Occasionally, derailing myself works out.  I remember having to break off from one book because an anthology editor popped into my inbox with a request for a short story–and I’m certainly not going to refuse 😉  So, for four days, I lived that story: a day to think of it and three to bang it out, tune it up, send it out.  I thought the story, “Second Sight” (and, actually, it turned out to be VERY long, more like a novelette) went well.  The editor liked it.  LOCUS’s reviewer liked it even better.  After that, I was able to jump back into my book and finish it–but that was the exception.  It was just the right request at the right time and it helped that the story parameters–give me guidelines and I’m set–meshed well with the genre in which I was working.

For me, writing is like being an air-traffic controller.  All the jets are lined up on the runway, but they have to go in an orderly fashion.  My editor kindly called this my ability to compartmentalize–and I guess that’s true.  I don’t tend to allow myself to get very scattered when it comes to writing–I’m not one of those “organic” writers who can just sit down and start working without a clue where I’m going–but  I would suspect that this is the same quality that allowed me to handle the deluge of material you get when you go to medical school.  For that matter, when you’re seeing a patient–whether it’s to do surgery or listen to their story or do an exam of any type–you proceed in an orderly fashion.  Doctors are famous for their mnemonics, those little acronyms or sayings that allow us to remember important information.  For example, I still remember this little ditty– C3,4,5 keeps the diaphragm alive–that clued me in on which cervical roots make up the phrenic nerve.  (Here are some others.) All of medicine is like that: compartmentalized information organized into algorithms that you have to then bring together to form a useful picture of a patient’s symptoms.

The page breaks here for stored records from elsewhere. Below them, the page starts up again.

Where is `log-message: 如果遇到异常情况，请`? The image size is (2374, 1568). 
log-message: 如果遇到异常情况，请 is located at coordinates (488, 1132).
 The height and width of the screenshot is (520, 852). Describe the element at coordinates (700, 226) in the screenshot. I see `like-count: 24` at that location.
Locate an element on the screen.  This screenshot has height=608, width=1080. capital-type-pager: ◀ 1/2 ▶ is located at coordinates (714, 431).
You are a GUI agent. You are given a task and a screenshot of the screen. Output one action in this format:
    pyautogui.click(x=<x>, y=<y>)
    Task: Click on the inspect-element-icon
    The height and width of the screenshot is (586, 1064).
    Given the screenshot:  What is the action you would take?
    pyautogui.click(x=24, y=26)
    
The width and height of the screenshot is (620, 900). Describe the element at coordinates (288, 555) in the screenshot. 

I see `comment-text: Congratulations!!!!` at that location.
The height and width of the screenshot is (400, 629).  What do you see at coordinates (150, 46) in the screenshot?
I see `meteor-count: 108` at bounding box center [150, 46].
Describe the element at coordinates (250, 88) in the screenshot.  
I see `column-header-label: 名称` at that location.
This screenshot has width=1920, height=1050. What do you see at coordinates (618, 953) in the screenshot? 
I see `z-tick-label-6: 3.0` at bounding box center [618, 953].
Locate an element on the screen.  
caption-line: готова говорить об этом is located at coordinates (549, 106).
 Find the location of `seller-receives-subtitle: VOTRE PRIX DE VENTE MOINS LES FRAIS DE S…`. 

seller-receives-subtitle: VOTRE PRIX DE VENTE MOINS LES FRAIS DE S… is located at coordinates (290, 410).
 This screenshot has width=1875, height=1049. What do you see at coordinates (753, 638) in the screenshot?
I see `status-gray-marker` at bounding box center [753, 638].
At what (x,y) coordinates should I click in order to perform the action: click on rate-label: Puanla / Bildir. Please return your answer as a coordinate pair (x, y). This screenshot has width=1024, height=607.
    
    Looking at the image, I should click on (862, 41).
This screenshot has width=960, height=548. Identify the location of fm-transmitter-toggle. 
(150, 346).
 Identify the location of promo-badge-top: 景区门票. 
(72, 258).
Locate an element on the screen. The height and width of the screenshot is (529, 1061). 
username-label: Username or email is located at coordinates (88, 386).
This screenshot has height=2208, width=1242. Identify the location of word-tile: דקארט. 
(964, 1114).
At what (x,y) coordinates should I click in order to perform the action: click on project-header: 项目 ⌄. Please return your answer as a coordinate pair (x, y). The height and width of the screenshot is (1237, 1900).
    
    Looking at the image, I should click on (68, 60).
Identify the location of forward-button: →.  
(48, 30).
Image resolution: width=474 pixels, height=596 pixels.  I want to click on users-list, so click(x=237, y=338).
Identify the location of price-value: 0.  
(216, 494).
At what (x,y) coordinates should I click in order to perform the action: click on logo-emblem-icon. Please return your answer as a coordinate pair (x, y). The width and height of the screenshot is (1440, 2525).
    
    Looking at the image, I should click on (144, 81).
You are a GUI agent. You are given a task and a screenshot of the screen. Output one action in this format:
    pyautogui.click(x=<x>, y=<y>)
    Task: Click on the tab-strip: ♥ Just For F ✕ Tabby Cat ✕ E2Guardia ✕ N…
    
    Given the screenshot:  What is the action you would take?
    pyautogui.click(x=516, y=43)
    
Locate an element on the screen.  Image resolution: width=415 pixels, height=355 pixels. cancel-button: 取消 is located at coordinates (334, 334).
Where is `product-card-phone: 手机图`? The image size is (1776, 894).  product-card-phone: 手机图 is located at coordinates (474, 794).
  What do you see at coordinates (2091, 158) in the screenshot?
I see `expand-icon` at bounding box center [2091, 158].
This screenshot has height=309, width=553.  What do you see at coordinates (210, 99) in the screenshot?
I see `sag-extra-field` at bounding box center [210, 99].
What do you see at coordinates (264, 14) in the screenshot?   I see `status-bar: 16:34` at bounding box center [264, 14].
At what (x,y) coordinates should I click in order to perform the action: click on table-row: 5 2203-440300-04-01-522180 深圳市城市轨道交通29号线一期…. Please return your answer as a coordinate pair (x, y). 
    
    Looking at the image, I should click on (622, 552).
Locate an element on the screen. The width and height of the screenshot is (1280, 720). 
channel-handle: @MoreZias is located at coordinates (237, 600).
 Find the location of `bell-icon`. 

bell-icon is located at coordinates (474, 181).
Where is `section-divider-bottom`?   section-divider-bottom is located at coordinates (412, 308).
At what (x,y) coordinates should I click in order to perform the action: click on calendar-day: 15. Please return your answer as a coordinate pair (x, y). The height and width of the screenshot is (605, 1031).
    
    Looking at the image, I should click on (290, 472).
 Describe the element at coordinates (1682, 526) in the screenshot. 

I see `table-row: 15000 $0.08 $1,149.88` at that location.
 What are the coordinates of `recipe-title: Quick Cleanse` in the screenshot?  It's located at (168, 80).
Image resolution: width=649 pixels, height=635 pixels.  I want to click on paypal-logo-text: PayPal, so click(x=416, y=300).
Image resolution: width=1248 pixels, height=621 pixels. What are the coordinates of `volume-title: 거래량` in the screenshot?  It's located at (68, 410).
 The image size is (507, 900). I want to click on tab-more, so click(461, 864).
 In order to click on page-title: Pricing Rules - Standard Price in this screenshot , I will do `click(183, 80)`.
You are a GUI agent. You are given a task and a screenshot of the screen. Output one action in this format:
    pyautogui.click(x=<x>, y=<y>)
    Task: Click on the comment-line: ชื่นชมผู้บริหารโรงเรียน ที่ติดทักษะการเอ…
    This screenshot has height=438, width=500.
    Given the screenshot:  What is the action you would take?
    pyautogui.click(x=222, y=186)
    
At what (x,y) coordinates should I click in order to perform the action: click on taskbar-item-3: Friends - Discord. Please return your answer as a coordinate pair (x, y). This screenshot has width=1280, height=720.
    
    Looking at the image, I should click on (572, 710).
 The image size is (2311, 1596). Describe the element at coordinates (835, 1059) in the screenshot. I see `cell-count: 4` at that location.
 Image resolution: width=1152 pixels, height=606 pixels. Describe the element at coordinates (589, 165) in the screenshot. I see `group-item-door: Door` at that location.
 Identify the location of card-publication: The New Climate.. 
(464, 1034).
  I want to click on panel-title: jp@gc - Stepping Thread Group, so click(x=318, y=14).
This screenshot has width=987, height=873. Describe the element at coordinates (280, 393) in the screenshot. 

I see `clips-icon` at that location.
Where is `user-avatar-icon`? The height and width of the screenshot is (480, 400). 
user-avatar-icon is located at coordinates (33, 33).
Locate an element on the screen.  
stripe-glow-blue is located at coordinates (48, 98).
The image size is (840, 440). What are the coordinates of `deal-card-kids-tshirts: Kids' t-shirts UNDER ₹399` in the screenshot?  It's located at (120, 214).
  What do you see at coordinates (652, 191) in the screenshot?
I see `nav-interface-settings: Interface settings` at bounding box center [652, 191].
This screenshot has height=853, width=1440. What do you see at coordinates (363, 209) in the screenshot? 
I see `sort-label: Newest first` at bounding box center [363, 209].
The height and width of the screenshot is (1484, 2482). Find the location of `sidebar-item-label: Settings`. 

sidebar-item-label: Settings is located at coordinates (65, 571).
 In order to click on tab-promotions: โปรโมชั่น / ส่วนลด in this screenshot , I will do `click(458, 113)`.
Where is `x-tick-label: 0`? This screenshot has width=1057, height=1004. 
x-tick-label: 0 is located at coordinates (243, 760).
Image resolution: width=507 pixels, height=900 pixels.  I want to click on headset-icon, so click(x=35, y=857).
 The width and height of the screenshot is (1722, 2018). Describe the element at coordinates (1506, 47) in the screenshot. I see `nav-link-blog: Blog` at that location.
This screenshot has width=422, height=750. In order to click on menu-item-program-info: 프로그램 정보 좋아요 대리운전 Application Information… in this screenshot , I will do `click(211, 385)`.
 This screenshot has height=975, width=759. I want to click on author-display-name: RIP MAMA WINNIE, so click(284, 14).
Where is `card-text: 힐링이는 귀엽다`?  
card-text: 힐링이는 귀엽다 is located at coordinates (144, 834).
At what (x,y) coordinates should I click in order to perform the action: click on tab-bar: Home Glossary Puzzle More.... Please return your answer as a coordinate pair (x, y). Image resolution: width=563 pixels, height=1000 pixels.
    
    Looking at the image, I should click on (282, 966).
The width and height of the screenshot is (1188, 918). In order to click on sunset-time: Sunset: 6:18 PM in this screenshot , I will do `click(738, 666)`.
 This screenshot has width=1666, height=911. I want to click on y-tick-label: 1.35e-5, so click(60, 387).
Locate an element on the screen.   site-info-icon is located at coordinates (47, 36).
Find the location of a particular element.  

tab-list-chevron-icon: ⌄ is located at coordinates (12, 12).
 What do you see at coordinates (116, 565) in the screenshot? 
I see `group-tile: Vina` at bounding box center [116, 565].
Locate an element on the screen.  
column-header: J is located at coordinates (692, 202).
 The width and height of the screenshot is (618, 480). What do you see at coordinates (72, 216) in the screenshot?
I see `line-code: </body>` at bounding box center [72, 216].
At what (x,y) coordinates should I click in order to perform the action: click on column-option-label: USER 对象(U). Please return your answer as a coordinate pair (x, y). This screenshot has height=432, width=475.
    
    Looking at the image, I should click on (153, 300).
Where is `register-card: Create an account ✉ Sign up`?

That’s how I tend to approach writing, too.  I get an idea that I research and organize and then develop into an outline.  Along the way–if I know the kind of book I’m trying to develop–then I focus only on reading and/or listening to books in that genre.   I keep my eye on the proverbial ball and don’t allow myself to get sidetracked.  That doesn’t mean my brain isn’t hopping–it is–and even having done an outline doesn’t mean that I slavishly follow it.  Used to do that in the beginning.  In fact, I pretty much used to wrote the entire book in outline form.  Like, we’re talking several hundred pages of outline, scene by scene, line by line . . . One editor joked that all I had to do was put in adjectives and I was done.  This wasn’t far from the truth.

Now, though, with more experience and a tad more confidence, I think I allow myself to be a bit freer–to realize that what felt good in outline doesn’t work in terms of pacing or whatever, or just isn’t flat-out necessary.  These days, once I’ve finished an outline, I almost never look back.  Occasionally, I’ll check and remind myself where I was headed, but once I inhabit a work, my brain is on track and I need to let it go.  I need to step out of my own way.  There’s a time to be your own traffic cop and there’s a time to let the traffic just go where it will.

Just need to get out of my own way . . .

Right now, I’m working on figuring out what kind of short story I want to do.  Almost there.  Damn well better be.  I keep going like this, my brain is gonna explode.  Then I’ll write the story, send it and then get cracking on the next book.

All this is necessary incubation time.  I get that.  I just hate it when I’m living it.

Currently reading: The Best American Mystery Stories 2009 edited by Jeffrey Deaver and Otto Penzler

Bad Girls Don’t Die by Katie Alender

Currently listening to: When You Reach Me by Rebecca Stead (oooh, I wish I had a site like this . . . so much eye candy!)